April 19, 1995 and what happened that morning
On the morning of April 19, 1995, at exactly 9:02 a.m. local time, a rented Ryder truck packed with approximately 4,800 pounds of explosive ammonium nitrate fertilizer and nitromethane fuel was detonated in front of the Alfred P. Murrah Federal Building at the corner of 5th Street and Harvey Avenue in downtown Oklahoma City. The blast collapsed the entire front face of the nine-story building and damaged 324 other buildings within a 16-block radius.
The bomb killed 168 people instantly. The dead included federal employees in the Murrah Building (Social Security Administration, HUD, ATF, Marshals Service, DEA), 19 children in the America's Kids daycare center on the second floor of the building, and several civilians who happened to be at the site. More than 680 people were injured, many of them seriously. The shockwave was felt 55 miles away.

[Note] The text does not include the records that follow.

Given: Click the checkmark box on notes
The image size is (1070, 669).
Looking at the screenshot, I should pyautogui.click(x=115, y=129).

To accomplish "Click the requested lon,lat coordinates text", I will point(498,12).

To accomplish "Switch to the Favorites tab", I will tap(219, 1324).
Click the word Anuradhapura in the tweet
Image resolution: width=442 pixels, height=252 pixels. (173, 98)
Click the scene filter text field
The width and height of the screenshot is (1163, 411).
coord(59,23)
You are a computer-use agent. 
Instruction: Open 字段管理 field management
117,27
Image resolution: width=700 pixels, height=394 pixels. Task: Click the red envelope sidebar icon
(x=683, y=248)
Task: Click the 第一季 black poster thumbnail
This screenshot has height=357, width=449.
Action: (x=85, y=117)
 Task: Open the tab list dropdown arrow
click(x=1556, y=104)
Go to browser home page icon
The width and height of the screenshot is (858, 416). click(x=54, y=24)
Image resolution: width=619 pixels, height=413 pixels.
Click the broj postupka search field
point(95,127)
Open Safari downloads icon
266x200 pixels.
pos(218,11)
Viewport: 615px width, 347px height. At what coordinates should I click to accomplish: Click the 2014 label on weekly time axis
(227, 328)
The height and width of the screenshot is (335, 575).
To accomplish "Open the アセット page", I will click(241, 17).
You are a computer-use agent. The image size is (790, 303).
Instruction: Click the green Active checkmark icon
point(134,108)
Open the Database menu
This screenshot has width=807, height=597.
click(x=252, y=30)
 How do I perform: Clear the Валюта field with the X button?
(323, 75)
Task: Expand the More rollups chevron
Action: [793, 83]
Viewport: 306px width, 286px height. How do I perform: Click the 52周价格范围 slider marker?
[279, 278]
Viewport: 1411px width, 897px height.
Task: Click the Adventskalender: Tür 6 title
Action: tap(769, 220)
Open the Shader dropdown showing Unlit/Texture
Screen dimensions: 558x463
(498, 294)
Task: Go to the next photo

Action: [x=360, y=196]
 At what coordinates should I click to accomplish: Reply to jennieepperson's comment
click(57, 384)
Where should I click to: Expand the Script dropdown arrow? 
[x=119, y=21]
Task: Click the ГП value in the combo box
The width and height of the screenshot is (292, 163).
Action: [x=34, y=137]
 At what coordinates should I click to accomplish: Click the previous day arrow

The bombing was carried out by Timothy McVeigh, a Persian Gulf War veteran with deep anti-government beliefs, with assistance from co-conspirators Terry Nichols and Michael Fortier. McVeigh was apprehended within 90 minutes of the bombing on an unrelated traffic stop near Perry, Oklahoma. He was tried, convicted of 11 federal crimes, sentenced to death, and executed by lethal injection in 2001. Nichols received life in federal prison; Fortier received a 12-year sentence and was released in 2006.